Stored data
- - - - -

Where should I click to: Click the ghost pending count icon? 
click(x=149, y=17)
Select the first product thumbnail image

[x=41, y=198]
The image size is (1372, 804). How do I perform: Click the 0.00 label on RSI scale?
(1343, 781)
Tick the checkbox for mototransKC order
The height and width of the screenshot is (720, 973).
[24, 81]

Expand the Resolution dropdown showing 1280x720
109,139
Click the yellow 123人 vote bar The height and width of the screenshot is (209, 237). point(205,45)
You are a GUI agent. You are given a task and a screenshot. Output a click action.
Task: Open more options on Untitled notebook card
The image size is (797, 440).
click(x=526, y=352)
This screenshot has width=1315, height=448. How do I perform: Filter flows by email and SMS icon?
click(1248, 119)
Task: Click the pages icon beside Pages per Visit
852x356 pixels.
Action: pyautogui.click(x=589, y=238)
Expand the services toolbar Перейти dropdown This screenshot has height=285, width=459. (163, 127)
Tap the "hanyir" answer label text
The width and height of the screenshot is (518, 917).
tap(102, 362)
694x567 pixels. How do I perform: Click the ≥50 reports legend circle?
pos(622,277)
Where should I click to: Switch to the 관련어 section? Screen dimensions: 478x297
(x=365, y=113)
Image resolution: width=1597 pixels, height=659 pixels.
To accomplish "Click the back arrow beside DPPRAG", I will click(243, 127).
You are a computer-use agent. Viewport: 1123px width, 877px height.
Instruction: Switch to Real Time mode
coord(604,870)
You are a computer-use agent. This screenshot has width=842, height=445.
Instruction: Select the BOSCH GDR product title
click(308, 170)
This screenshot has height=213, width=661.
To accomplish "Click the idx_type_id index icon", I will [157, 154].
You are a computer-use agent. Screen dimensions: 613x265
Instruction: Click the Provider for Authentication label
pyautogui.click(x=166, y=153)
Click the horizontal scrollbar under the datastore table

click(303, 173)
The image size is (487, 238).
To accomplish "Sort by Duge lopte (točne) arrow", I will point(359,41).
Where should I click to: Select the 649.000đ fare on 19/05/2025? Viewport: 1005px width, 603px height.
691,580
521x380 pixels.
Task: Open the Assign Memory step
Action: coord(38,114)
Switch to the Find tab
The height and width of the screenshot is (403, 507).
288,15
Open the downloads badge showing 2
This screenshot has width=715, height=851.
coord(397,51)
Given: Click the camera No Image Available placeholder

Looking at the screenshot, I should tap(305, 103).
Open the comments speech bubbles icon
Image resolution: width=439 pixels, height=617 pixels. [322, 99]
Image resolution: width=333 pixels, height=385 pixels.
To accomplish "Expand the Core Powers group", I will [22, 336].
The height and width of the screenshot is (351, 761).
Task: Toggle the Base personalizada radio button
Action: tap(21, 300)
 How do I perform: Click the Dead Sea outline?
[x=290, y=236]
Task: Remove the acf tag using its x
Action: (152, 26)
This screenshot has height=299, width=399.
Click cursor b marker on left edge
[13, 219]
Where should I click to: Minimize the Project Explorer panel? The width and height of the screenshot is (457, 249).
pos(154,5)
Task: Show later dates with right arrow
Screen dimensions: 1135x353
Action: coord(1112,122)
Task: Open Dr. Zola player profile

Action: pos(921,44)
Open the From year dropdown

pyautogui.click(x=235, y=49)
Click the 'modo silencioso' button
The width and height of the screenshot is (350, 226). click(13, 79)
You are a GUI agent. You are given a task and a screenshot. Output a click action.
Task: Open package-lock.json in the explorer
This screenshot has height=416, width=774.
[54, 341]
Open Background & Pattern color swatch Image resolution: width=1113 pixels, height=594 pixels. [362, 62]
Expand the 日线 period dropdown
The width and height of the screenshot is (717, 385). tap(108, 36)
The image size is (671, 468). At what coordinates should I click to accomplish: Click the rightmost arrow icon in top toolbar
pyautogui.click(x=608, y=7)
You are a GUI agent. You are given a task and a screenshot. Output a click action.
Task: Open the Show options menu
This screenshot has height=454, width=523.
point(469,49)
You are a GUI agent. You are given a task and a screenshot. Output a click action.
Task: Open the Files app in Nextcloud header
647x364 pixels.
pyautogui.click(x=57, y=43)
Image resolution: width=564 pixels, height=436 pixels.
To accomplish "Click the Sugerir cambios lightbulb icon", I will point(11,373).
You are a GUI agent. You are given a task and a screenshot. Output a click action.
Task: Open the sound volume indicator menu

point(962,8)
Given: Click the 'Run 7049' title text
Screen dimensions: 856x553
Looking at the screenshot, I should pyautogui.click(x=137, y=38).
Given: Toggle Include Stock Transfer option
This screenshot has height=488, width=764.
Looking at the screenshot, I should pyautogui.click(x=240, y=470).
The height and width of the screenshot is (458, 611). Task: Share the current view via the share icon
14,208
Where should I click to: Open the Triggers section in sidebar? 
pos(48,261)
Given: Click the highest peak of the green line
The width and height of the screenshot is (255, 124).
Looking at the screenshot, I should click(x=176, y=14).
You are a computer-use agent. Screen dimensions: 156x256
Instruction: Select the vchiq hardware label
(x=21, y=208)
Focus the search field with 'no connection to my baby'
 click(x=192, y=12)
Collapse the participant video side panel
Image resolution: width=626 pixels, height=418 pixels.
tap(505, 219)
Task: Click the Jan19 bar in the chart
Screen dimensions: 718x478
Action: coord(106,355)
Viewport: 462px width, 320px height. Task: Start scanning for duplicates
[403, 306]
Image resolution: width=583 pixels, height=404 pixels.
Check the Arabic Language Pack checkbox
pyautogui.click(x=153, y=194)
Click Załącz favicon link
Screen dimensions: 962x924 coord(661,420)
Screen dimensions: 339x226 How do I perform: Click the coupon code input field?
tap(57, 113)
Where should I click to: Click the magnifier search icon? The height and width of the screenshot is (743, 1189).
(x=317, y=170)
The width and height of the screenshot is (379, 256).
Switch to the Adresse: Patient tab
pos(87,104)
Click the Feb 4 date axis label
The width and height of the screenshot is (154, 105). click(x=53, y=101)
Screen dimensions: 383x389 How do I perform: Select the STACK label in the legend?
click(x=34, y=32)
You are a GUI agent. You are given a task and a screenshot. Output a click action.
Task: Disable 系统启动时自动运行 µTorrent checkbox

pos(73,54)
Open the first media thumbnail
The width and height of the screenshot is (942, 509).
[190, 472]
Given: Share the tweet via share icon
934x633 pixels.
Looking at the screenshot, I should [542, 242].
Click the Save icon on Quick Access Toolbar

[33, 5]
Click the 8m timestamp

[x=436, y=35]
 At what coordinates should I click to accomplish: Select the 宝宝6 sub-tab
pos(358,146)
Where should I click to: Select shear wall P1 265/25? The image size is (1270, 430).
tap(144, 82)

- - - - -

§ EXERCISE INSTRUCTIONS:
Write out every line from the records above, word for word.

§ TASK SOLUTION:
Where should I click to: Click the ghost pending count icon? 
click(x=149, y=17)
Select the first product thumbnail image

[x=41, y=198]
The image size is (1372, 804). How do I perform: Click the 0.00 label on RSI scale?
(1343, 781)
Tick the checkbox for mototransKC order
The height and width of the screenshot is (720, 973).
[24, 81]

Expand the Resolution dropdown showing 1280x720
109,139
Click the yellow 123人 vote bar The height and width of the screenshot is (209, 237). point(205,45)
You are a GUI agent. You are given a task and a screenshot. Output a click action.
Task: Open more options on Untitled notebook card
The image size is (797, 440).
click(x=526, y=352)
This screenshot has width=1315, height=448. How do I perform: Filter flows by email and SMS icon?
click(1248, 119)
Task: Click the pages icon beside Pages per Visit
852x356 pixels.
Action: pyautogui.click(x=589, y=238)
Expand the services toolbar Перейти dropdown This screenshot has height=285, width=459. (163, 127)
Tap the "hanyir" answer label text
The width and height of the screenshot is (518, 917).
tap(102, 362)
694x567 pixels. How do I perform: Click the ≥50 reports legend circle?
pos(622,277)
Where should I click to: Switch to the 관련어 section? Screen dimensions: 478x297
(x=365, y=113)
Image resolution: width=1597 pixels, height=659 pixels.
To accomplish "Click the back arrow beside DPPRAG", I will click(243, 127).
You are a computer-use agent. Viewport: 1123px width, 877px height.
Instruction: Switch to Real Time mode
coord(604,870)
You are a computer-use agent. This screenshot has width=842, height=445.
Instruction: Select the BOSCH GDR product title
click(308, 170)
This screenshot has height=213, width=661.
To accomplish "Click the idx_type_id index icon", I will [157, 154].
You are a computer-use agent. Screen dimensions: 613x265
Instruction: Click the Provider for Authentication label
pyautogui.click(x=166, y=153)
Click the horizontal scrollbar under the datastore table

click(303, 173)
The image size is (487, 238).
To accomplish "Sort by Duge lopte (točne) arrow", I will point(359,41).
Where should I click to: Select the 649.000đ fare on 19/05/2025? Viewport: 1005px width, 603px height.
691,580
521x380 pixels.
Task: Open the Assign Memory step
Action: coord(38,114)
Switch to the Find tab
The height and width of the screenshot is (403, 507).
288,15
Open the downloads badge showing 2
This screenshot has width=715, height=851.
coord(397,51)
Given: Click the camera No Image Available placeholder

Looking at the screenshot, I should tap(305, 103).
Open the comments speech bubbles icon
Image resolution: width=439 pixels, height=617 pixels. [322, 99]
Image resolution: width=333 pixels, height=385 pixels.
To accomplish "Expand the Core Powers group", I will [22, 336].
The height and width of the screenshot is (351, 761).
Task: Toggle the Base personalizada radio button
Action: tap(21, 300)
 How do I perform: Click the Dead Sea outline?
[x=290, y=236]
Task: Remove the acf tag using its x
Action: (152, 26)
This screenshot has height=299, width=399.
Click cursor b marker on left edge
[13, 219]
Where should I click to: Minimize the Project Explorer panel? The width and height of the screenshot is (457, 249).
pos(154,5)
Task: Show later dates with right arrow
Screen dimensions: 1135x353
Action: coord(1112,122)
Task: Open Dr. Zola player profile

Action: pos(921,44)
Open the From year dropdown

pyautogui.click(x=235, y=49)
Click the 'modo silencioso' button
The width and height of the screenshot is (350, 226). click(13, 79)
You are a GUI agent. You are given a task and a screenshot. Output a click action.
Task: Open package-lock.json in the explorer
This screenshot has height=416, width=774.
[54, 341]
Open Background & Pattern color swatch Image resolution: width=1113 pixels, height=594 pixels. [362, 62]
Expand the 日线 period dropdown
The width and height of the screenshot is (717, 385). tap(108, 36)
The image size is (671, 468). At what coordinates should I click to accomplish: Click the rightmost arrow icon in top toolbar
pyautogui.click(x=608, y=7)
You are a GUI agent. You are given a task and a screenshot. Output a click action.
Task: Open the Show options menu
This screenshot has height=454, width=523.
point(469,49)
You are a GUI agent. You are given a task and a screenshot. Output a click action.
Task: Open the Files app in Nextcloud header
647x364 pixels.
pyautogui.click(x=57, y=43)
Image resolution: width=564 pixels, height=436 pixels.
To accomplish "Click the Sugerir cambios lightbulb icon", I will point(11,373).
You are a GUI agent. You are given a task and a screenshot. Output a click action.
Task: Open the sound volume indicator menu

point(962,8)
Given: Click the 'Run 7049' title text
Screen dimensions: 856x553
Looking at the screenshot, I should pyautogui.click(x=137, y=38).
Given: Toggle Include Stock Transfer option
This screenshot has height=488, width=764.
Looking at the screenshot, I should pyautogui.click(x=240, y=470).
The height and width of the screenshot is (458, 611). Task: Share the current view via the share icon
14,208
Where should I click to: Open the Triggers section in sidebar? 
pos(48,261)
Given: Click the highest peak of the green line
The width and height of the screenshot is (255, 124).
Looking at the screenshot, I should click(x=176, y=14).
You are a computer-use agent. Screen dimensions: 156x256
Instruction: Select the vchiq hardware label
(x=21, y=208)
Focus the search field with 'no connection to my baby'
 click(x=192, y=12)
Collapse the participant video side panel
Image resolution: width=626 pixels, height=418 pixels.
tap(505, 219)
Task: Click the Jan19 bar in the chart
Screen dimensions: 718x478
Action: coord(106,355)
Viewport: 462px width, 320px height. Task: Start scanning for duplicates
[403, 306]
Image resolution: width=583 pixels, height=404 pixels.
Check the Arabic Language Pack checkbox
pyautogui.click(x=153, y=194)
Click Załącz favicon link
Screen dimensions: 962x924 coord(661,420)
Screen dimensions: 339x226 How do I perform: Click the coupon code input field?
tap(57, 113)
Where should I click to: Click the magnifier search icon? The height and width of the screenshot is (743, 1189).
(x=317, y=170)
The width and height of the screenshot is (379, 256).
Switch to the Adresse: Patient tab
pos(87,104)
Click the Feb 4 date axis label
The width and height of the screenshot is (154, 105). click(x=53, y=101)
Screen dimensions: 383x389 How do I perform: Select the STACK label in the legend?
click(x=34, y=32)
You are a GUI agent. You are given a task and a screenshot. Output a click action.
Task: Disable 系统启动时自动运行 µTorrent checkbox

pos(73,54)
Open the first media thumbnail
The width and height of the screenshot is (942, 509).
[190, 472]
Given: Share the tweet via share icon
934x633 pixels.
Looking at the screenshot, I should [542, 242].
Click the Save icon on Quick Access Toolbar

[33, 5]
Click the 8m timestamp

[x=436, y=35]
 At what coordinates should I click to accomplish: Select the 宝宝6 sub-tab
pos(358,146)
Where should I click to: Select shear wall P1 265/25? The image size is (1270, 430).
tap(144, 82)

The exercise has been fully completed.